Former Nomura Securities Co. president Hideo Sakamaki confessed to authorizing subordinates to make $328,000 in illegal payoffs to a racketeer, according to Japanese media, which cited prosecutors.

Mr. Sakamaki made the confession during questioning with prosecutors, who arrested him Friday on suspicion of authorizing lower-ranking employees to pay hush money to Ryuichi Koike, a reputed "sokaiya," or corporate blackmailer, the reports said.

Tokyo prosecutors weren't available to comment.

A confession from Mr. Sakamaki could persuade regulators to dole out a harsh punishment for the brokerage's involvement in one ofJapan's largest financial scandals.

The timing is particularly bad for 71-year-old Nomura.
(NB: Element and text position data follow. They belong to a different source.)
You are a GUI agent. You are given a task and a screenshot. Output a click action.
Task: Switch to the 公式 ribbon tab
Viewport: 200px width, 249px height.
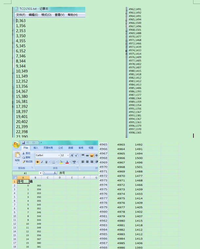pyautogui.click(x=61, y=148)
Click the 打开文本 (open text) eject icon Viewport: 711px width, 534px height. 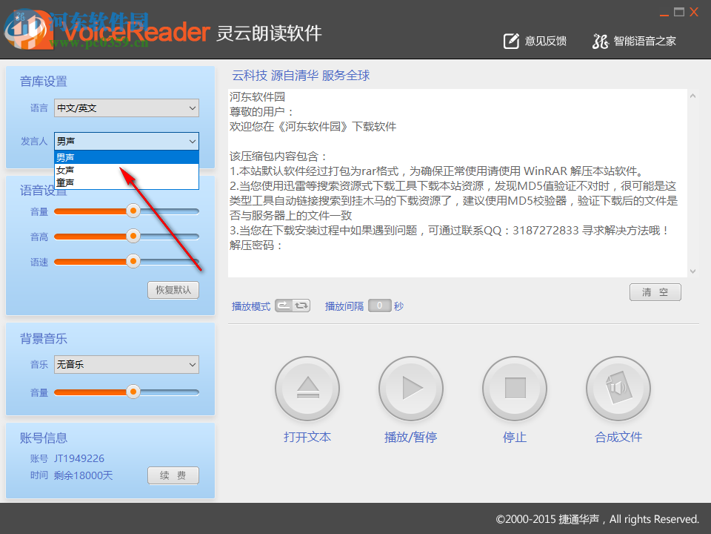pyautogui.click(x=307, y=388)
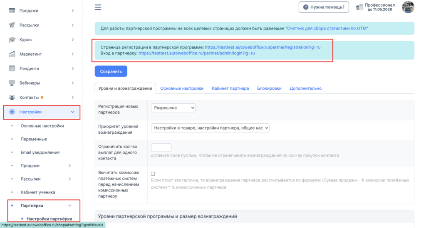Screen dimensions: 426x228
Task: Click the Продажи cart icon in sidebar
Action: (x=12, y=10)
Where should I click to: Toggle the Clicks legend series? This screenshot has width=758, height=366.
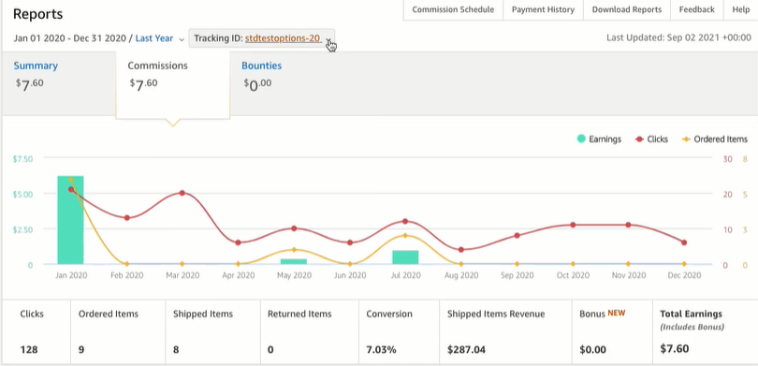point(651,139)
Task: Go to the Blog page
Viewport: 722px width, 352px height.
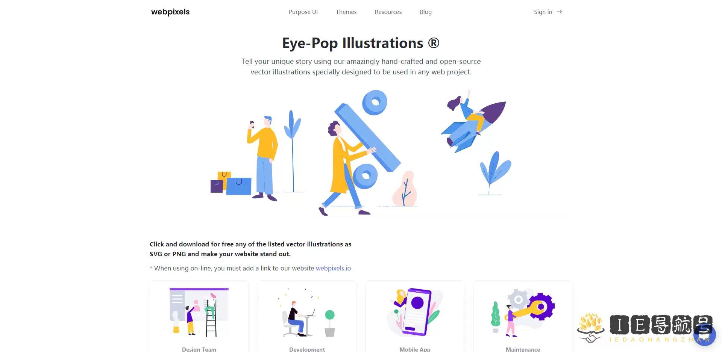Action: click(x=426, y=12)
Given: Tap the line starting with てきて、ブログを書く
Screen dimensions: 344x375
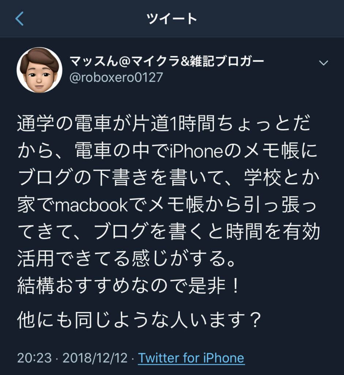Looking at the screenshot, I should (169, 231).
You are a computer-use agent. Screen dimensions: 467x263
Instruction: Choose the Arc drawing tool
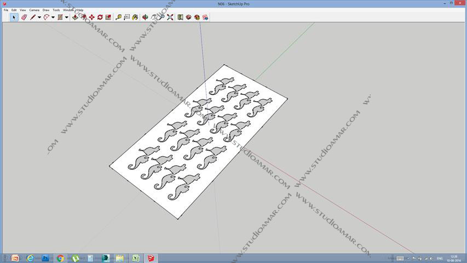click(46, 18)
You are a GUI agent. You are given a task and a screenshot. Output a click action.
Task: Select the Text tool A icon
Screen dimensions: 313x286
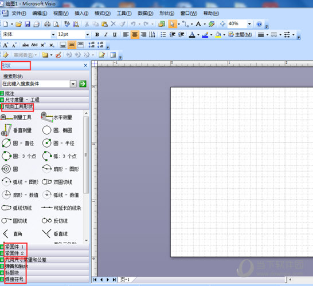pos(198,24)
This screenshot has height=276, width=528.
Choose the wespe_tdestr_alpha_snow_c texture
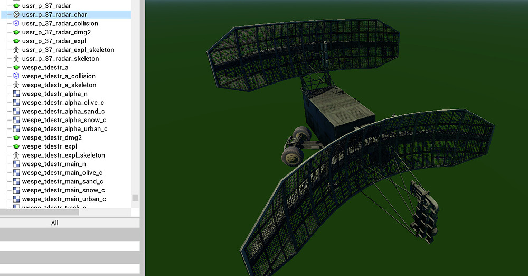pos(64,120)
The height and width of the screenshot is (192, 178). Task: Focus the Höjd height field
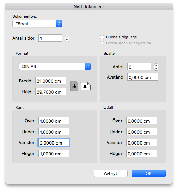[x=51, y=92]
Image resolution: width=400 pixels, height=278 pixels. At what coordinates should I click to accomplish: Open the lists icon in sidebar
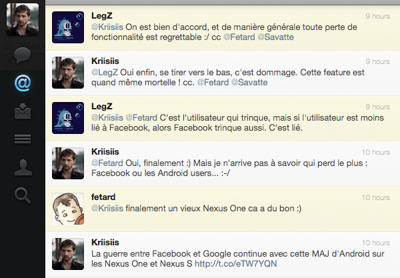point(23,139)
That's because Japan is promising sweeping deregulation of its financial markets, and authorities are eager to prove they have what it takes to police a free market after years of lax regulation.
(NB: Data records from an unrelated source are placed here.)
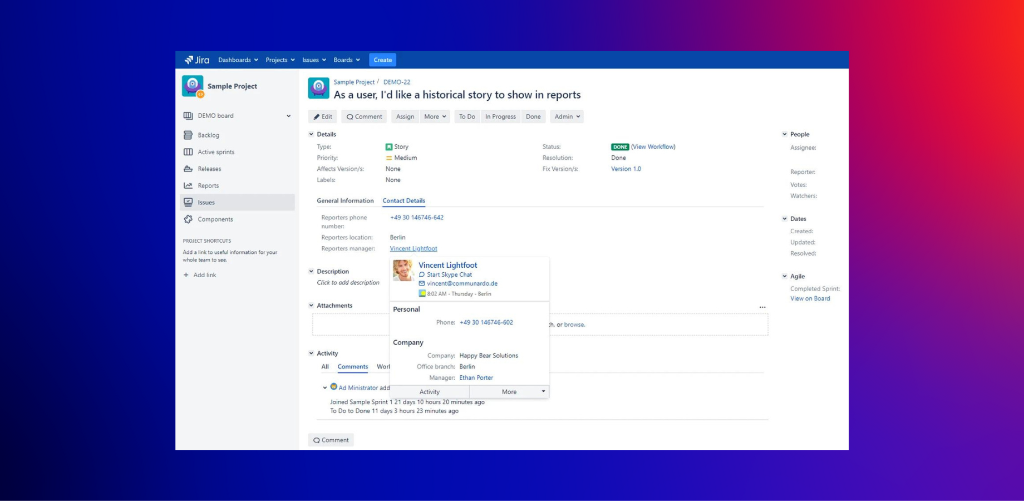Open the Version 1.0 link
This screenshot has width=1024, height=501.
pyautogui.click(x=626, y=169)
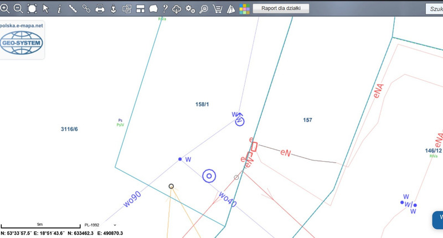Click the GEO-SYSTEM logo link

click(x=22, y=41)
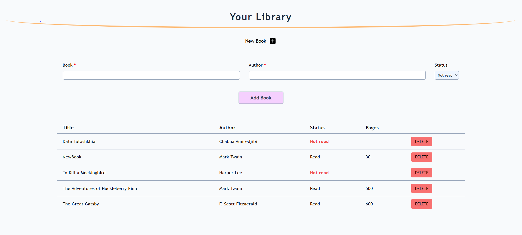522x235 pixels.
Task: Click the plus icon beside New Book
Action: 273,41
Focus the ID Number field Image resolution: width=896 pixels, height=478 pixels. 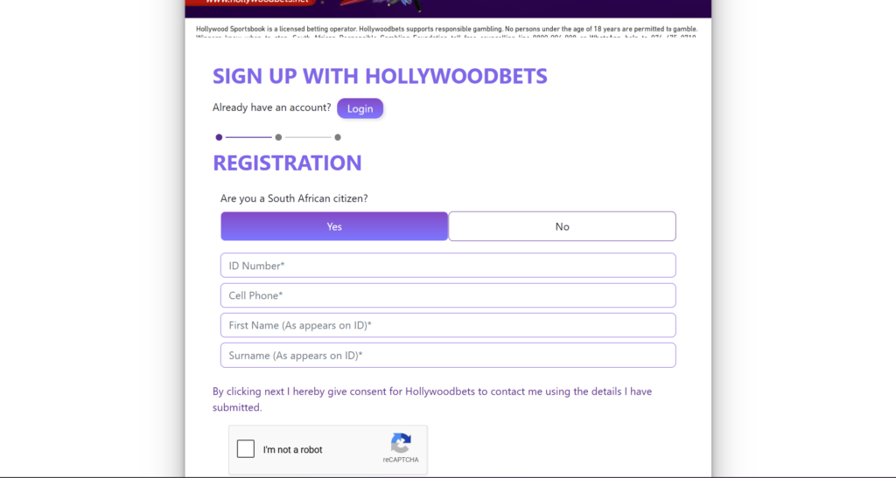pos(448,266)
Today former executives will testify before the lower house of Japan's parliament. Also testifying will be executives of Dai-Ichi Kangyo Bank who have tendered their resignations amid charges it lent $260 million to Mr. Koike.
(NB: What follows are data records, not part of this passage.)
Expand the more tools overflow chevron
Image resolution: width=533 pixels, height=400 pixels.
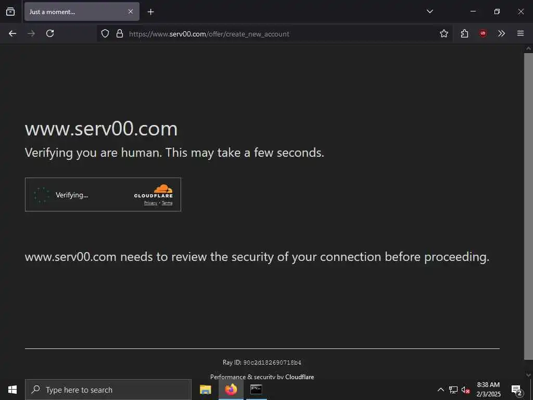[x=501, y=33]
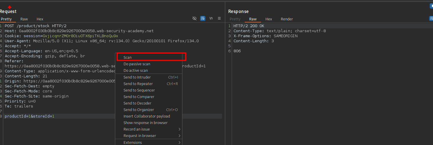Switch Request view to Hex tab
The image size is (433, 145).
click(40, 19)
If regulators find evidence of wrongdoing, the Ministry of Finance could order Nomura to stop selling to institutional customers and trading on its own accounts. Most analysts have predicted the ban would be for three months rather than the maximum of six months.

Even the lesser of the two punishments would wipe out hundreds of millions of dollars in income. Revenue from in-house trading alone accounted for $1.8 billion, or one-quarter of Nomura's total revenue, in the year ended March 1996. The losses would compound an already-serious drop in income as a handful of former clients bar Nomura from issuing their new securities and refuse to trade stocks and bonds through the brokerage.

The last time the Finance Ministry ordered Nomura to halt operations was in October 1991, after the company admitted lending $125 million to a gangster to buy shares of Tokyu Corp., a railway operator.

The ministry shut down retail sales operations for up to six weeks at 87 of the 153 offices it had. That cost the brokerage about $36 million, analysts said.

The damage was light because Nomura was able to channel some of its business to branches that remained open. If the government told it this time to close down entire lines of business, the damage could be heavy.

Still, analysts and investors say Nomura will come roaring back to recapture lost market share after undergoing whatever penalties are imposed.

Clients will find it tough to stay away. The company boasts research skill and marketing muscle that have made it the largest brokerage in the world in terms of capital base.

Its sales force is legendary for relentless pursuit of customers, from pension funds managers to housewives. Its more than 900 analysts have been rated Japan's best research department by Institutional Investor three years in a row.

As of Tuesday , Nomura's shares had fallen 13% since the scandal came to light in March. Meanwhile the benchmark Nikkei 225 index had gained 14%.